A 24-year-old Eagle resident was sentenced to up to 33 years in prison Thursday for conspiring to commit robbery in a prescription drug buy gone wrong that left one person dead.
Devoune Mosley and his roommate, Matthew Crawford, attempted to rob Guy Lopez II in March 2021 while they were supposed to buy Xanax from him near the Boise State University campus, the Statesman previously reported. During the confrontation, Crawford shot and killed Lopez.
Mosley will spend at least 13 years in prison before he is eligible for parole. The remaining 20 years of his sentence are indeterminate, meaning they will be served in prison, on parole or a combination of both. Mosley also was ordered to pay nearly $17,000 in restitution.
This sentence, handed down by 4th District Judge Nancy Baskin, slightly exceeded what Ada County Deputy Prosecutor Kendal McDevitt requested. The prosecution asked for a 13-year fixed sentence with 17 years indeterminate.
Mosley expressed remorse in a personal statement during his sentencing hearing. He apologized to Lopez’s parents and fiancee, all of whom were present in court.
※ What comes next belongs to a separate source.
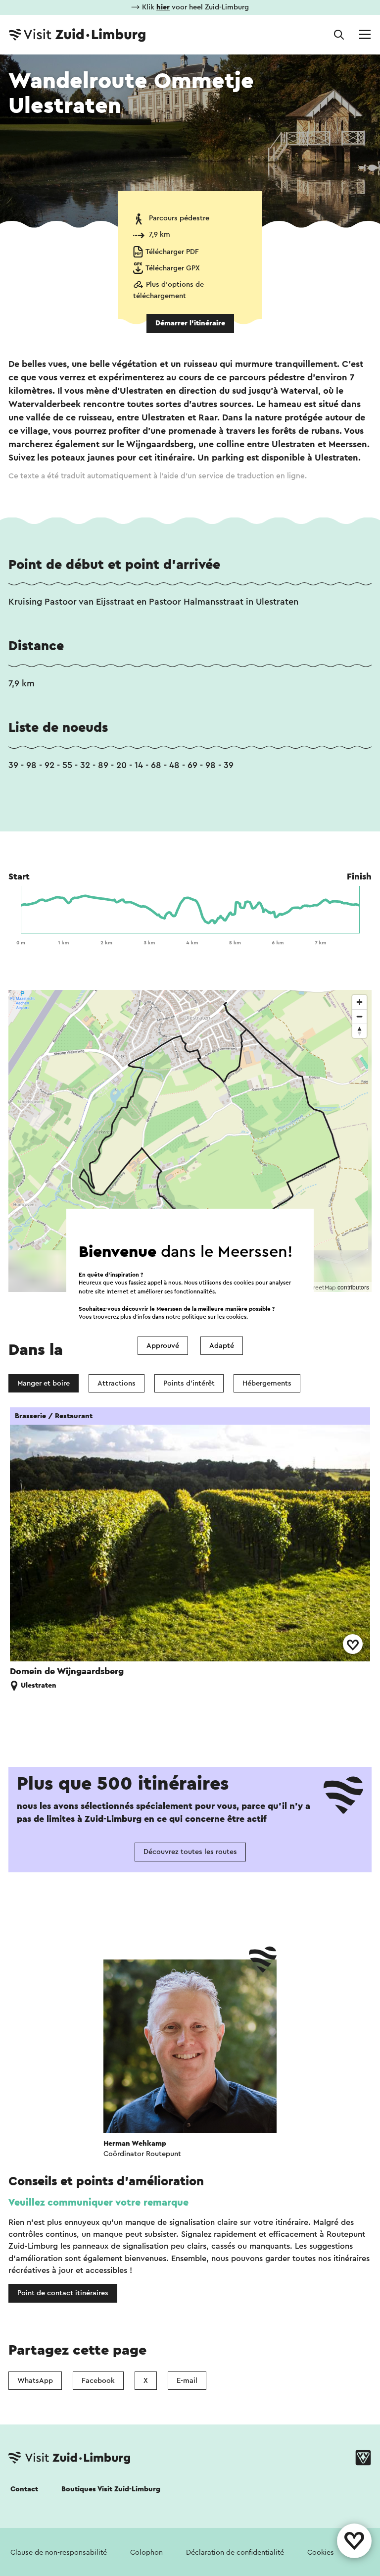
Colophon (146, 2552)
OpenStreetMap (314, 1287)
“No matter how bad I wish I could take it all back, the reality is that I can’t,” Mosley said. “I pray that you take my honesty and cooperation into consideration.”
Ada County Public Defender Jonathan Loschi said that after initially lying to the police, Mosley told the truth about the shooting — unlike Crawford, who continued to maintain he acted in self-defense.
Loschi argued that this compliance should be a factor and earn Mosley a lesser sentence. He requested a 10-year fixed term.
Crawford pleaded guilty to second-degree murder on Feb. 1 and was sentenced to 15 years in prison on April 18, the Statesman previously reported.
The scheme to rob Lopez began when Crawford asked Mosley to help him come up with $5,000 he needed for a surgery for his dog, McDevitt said. Both men were under the influence of drugs and alcohol at the time of the crime, according to court proceedings.
Mosley’s criminal history factored into his sentencing
Mosley spent nine months in prison for an aggravated assault conviction in 2018, and he was set to remain on probation until 2033.
McDevitt said Mosley and three other individuals beat a 68-year-old ride share driver to the point of unconsciousness, and the victim spent nearly a month in the hospital.
Baskin also sentenced Mosley in 2018. She initially sentenced him to a rider, then to probation and finally, to prison time.
Mosley’s involvement in the shooting, as well as his possession of a firearm, violated the terms of his probation.
“You had a firearm knowing that as a convicted felon, you are prohibited not only from having one in your possession, but even having the ability to use someone else’s firearm,” Baskin said in court. “You took a firearm that you were prohibited from having — after snorting coke and drinking alcohol — to a robbery.”
Baskin acknowledged Mosley’s remorse and cooperation, as well as the fact that he was not the one who killed Lopez. But she said the disparity between Mosley’s words and behavior is “like a Dr. Jekyll and Mr. Hyde situation.”
“Your criminal history warrants a significant fixed term for all of the bad choices you made on that evening and disregard for the terms and conditions of your probation when you committed this crime,” Baskin said.